Most readers of this list are probably not interested in this, but I wanted to
follow up my last posting:
First, after I sent my message I realized that I had not noticed a couple of
Robin Vowel's comments that I want to respond to:
> But the code *was* changed for Ariane 5. Protection was applied to
> other similar conversions in the vicinity of the conversion that actually
> overflowed.
The report does not state when the protection was applied. I have always
assume that these decisions were made when the code was developed for the
Ariane 4. Any thoughtful person, as part of the devolopment for the Ariane 4,
would have examined the code for potential overflows, no mention was made of
having performed this review twice, and the decisions made were obviously more
applicable to the Ariane 4 than to the Ariane 5. Of course my assumption might
be incorrect and if there is any contrary information I would be glad to hear
of it.
> The addition of protection of overflow (a single instruction) could not have
> made any significant difference to the running time of the SRI computer.
By itself this argument is not conclusive. The impact of an instruction
depends on how often that context is executed and the computational resources
on rockets are more limited than one might expect. While I would be surprised
that adding this instruction would increase the computational requirements by
more than 1%, there were two other unprotected conversions, and many other
computational changes to decrease computer load. Any increase in the load
means either the potential of deadlock, or more difficulty in adding other
functionality later.
A better solution would have been to shut down this part of the software upon
launch, and to have the default handler check whether the other computer was
still operating before shutting down the computer that generated the
conversion error.
> In any case, error trapping and recovery needed to be provided for.
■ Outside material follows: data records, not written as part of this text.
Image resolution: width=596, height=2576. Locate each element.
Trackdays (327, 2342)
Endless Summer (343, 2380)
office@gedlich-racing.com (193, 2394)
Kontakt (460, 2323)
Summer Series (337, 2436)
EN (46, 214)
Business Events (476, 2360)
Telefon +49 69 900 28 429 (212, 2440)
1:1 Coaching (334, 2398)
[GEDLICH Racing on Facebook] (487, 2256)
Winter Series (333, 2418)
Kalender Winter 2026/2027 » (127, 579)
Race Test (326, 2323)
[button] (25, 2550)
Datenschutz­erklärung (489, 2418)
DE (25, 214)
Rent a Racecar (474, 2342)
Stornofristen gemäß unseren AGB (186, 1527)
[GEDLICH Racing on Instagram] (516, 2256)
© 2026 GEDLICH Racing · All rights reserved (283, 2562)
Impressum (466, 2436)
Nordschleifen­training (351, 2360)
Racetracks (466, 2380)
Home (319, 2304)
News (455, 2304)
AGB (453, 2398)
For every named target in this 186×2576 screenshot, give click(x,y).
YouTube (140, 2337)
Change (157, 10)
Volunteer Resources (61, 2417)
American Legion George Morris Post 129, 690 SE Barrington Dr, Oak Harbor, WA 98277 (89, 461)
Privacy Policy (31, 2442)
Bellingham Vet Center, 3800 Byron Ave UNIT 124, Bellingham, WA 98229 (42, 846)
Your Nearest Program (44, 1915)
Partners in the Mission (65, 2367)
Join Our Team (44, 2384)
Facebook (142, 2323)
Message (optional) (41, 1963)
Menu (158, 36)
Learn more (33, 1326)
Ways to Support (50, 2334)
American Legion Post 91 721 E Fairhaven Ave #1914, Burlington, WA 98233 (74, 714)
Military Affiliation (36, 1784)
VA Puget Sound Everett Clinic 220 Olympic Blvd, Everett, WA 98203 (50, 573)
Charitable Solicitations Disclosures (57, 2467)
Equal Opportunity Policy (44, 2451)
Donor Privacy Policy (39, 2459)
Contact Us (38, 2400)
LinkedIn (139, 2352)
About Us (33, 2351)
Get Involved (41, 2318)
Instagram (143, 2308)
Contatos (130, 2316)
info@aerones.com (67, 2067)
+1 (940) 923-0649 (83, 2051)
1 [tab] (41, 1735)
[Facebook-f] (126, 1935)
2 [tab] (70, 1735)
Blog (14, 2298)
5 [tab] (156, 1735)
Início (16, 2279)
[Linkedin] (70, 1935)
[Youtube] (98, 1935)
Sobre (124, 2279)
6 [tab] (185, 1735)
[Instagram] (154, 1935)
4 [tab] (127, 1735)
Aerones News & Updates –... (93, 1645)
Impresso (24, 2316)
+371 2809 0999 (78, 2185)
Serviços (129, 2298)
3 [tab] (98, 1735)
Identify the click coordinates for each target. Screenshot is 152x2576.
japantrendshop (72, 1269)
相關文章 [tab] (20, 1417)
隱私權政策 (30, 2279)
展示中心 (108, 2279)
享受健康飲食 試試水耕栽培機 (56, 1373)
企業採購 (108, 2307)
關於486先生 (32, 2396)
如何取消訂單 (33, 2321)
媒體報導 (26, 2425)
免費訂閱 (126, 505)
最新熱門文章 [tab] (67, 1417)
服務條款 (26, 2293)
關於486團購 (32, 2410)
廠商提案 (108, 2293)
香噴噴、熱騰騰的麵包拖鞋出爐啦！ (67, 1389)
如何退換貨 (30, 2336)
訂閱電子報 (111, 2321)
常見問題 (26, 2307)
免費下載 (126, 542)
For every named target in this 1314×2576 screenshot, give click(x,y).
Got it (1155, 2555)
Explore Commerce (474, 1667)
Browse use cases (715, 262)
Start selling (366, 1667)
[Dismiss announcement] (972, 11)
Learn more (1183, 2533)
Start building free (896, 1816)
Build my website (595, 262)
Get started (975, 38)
The potential for recovery on a launch system is very limited. If the system
is performing a useful function having it latch to a fixed value means that it
is getting only the same incorrect value. It is likely if such a value is
generated as part of the guidance system that the system will continue off
course (more gradually) and still have to be destroyed. In fact in this case
ignoring the error and not trying to recover something better might have been
appropriate as the system was not performing a useful function at the time the
error was generated. What must be done is analyze the behavior of the system
in sufficient detail that no overflow can occur for the properly functioning
system.
In my last message I mentioned Garlington's page. In searching for that page I
found it
http://www.flash.net/~kennieg/ariane.html
and another page I consider to be of even more interest
http://www.rvs.uni-bielefeld.de/~ladkin/Reports/ariane.html
I agree with Ladkin. The real problem with the mission was a problem of
requirements. There was no review to determine whether and how the Ariane 4
requirements might conflict with the Ariane 5 requirement.
%%%%%%%%%%%%%%%%%%%%%%%%%%%%%%%%%%%%%%%%%%%%%%%%%%%%%%%%%%%%
|